S'il se trouve que l'une des transactions n'est pas complétée, toutes les parties qui ont pris des engagements à cet égard risquent de se trouver dans une situation impossible.
Voilà pourquoi, considérant l'importance de toutes ces transactions financières, tout le monde évolue vers ces systèmes de très grande taille, qui permettent d'effecteur les règlements le même jour.
[Français]
Le président: Monsieur Loubier, deux secondes.
M. Loubier: Oui. Juste pour compléter votre remarque.
Pour assurer ce que vous avez demandé au gouverneur de la Banque du Canada, il n'est pas nécessaire qu'il ait les nouveaux pouvoirs que lui confèrent le projet de loi. Il faut tout simplement mettre en place un système électronique de paiements qui va permettre de savoir si l'argent est là au moment de l'exécution d'un paiement.
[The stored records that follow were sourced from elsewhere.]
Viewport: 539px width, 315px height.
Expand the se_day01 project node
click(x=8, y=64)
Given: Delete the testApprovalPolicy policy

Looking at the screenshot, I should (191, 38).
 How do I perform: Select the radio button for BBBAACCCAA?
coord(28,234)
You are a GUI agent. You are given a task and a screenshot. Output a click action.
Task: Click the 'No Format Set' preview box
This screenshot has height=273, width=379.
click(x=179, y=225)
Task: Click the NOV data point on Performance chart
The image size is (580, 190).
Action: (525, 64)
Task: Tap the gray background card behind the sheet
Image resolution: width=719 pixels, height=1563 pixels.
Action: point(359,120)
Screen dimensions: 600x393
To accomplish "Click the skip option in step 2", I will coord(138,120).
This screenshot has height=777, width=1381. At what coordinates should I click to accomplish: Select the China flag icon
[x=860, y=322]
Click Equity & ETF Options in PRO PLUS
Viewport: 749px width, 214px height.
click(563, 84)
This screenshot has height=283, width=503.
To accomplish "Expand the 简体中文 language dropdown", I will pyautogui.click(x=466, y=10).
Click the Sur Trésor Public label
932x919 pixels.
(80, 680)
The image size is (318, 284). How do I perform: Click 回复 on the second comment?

Et la mise sur pied d'un tel système relève de la Banque du Canada, mais pas la gestion du risque systémique. C'était une mauvaise question que vous aviez pour justifier ce projet de loi.
M. Thiessen: Mais il faut que ce système de paiements reste robuste, pas seulement maintenant mais demain et l'année prochaine et l'année après cela, parce que la situation peut changer...
M. Loubier: Vous savez que M. Chrétien utilise le même argument pour dire qu'il faut s'assurer que le fédéralisme est assez fort et assez centralisateur pour l'avenir. Mais c'est ça qui arrive avec ce projet de loi.
[Traduction]
Le président: Puis-je poser une dernière question? Quel sera le taux de la banque à 14 heures? Rassurez-vous, je ne le dirai à personne.
M. Thiessen: Êtes-vous prêt à vider la salle, monsieur le président?
Le président: Il nous est arrivé de la vider pour des questions beaucoup moins importantes que celle-là.
Au nom de tous les membres du comité, je vous remercie à nouveau pour votre exposé tout à fait lucide.
Au nom des membres d'au moins une partie de ce comité, je vous encourage à faire tout votre possible pour que ce système soit mis en place dans les plus brefs délais. Vous aurez notre soutien.
Merci beaucoup, et nous espérons vous revoir bientôt.
M. Thiessen: Merci.
Le président: Nous allons faire une pose de deux minutes en attendant le prochain témoin. La séance est suspendue.